**DIRECTIONS:** Go through the records and count the lines where the string "screenshot" occurs. Reply with the number only.
GIVEN RECORDS START
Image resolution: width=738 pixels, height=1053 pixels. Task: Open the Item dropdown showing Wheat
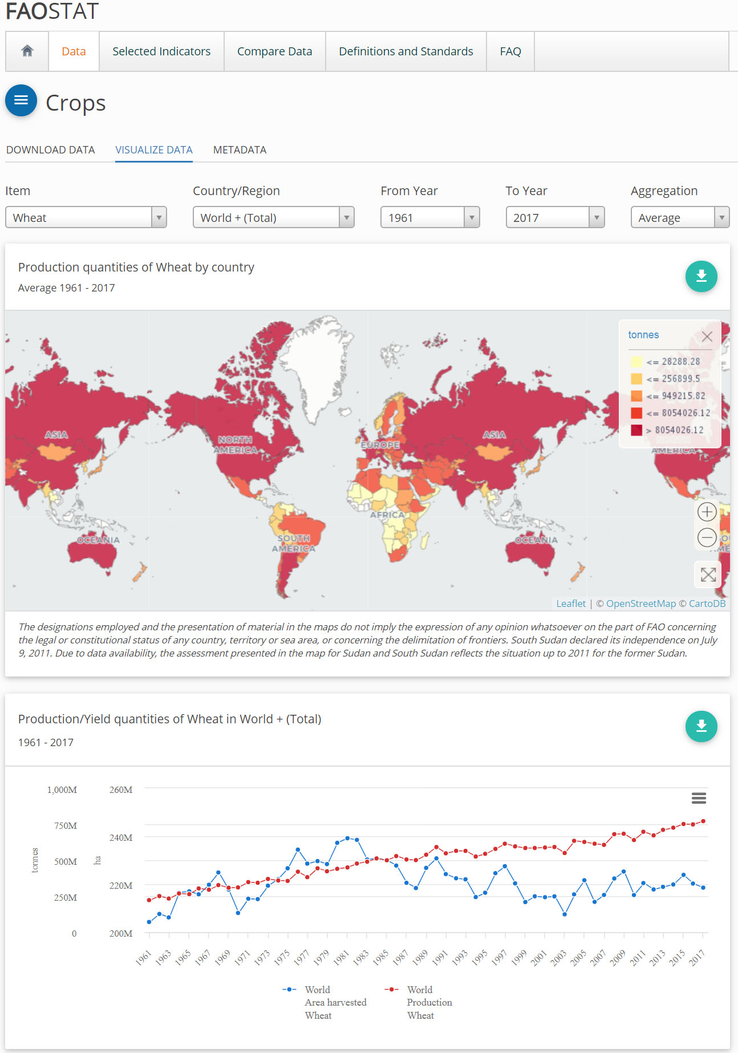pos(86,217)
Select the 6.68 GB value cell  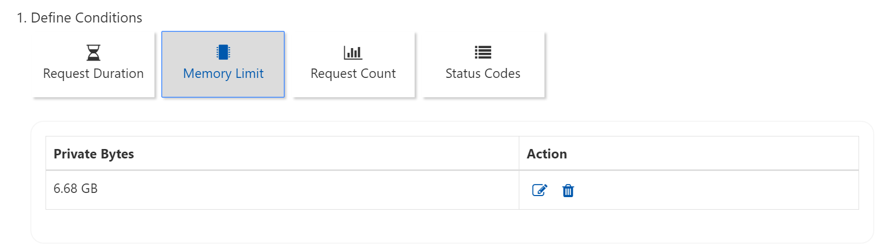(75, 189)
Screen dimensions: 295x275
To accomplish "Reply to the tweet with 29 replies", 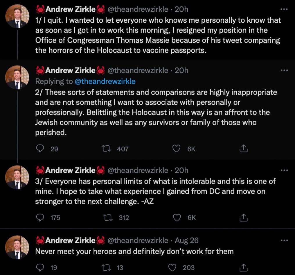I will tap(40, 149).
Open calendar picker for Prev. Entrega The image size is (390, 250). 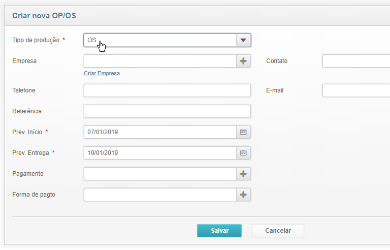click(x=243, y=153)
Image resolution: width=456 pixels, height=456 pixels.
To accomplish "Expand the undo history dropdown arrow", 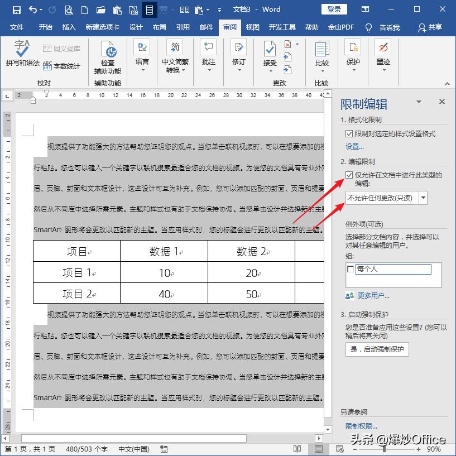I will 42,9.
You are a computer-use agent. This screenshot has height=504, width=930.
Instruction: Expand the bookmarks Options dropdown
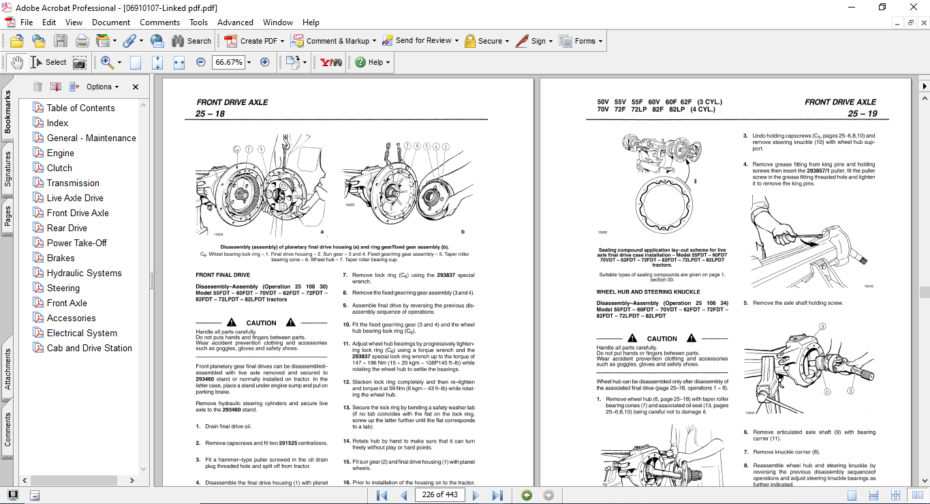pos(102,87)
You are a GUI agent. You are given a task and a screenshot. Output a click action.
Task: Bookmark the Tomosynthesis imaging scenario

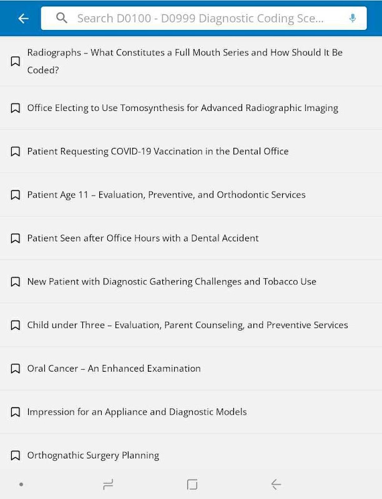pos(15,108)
GIVEN RECORDS END
**ANSWER FOR THE TASK:** 2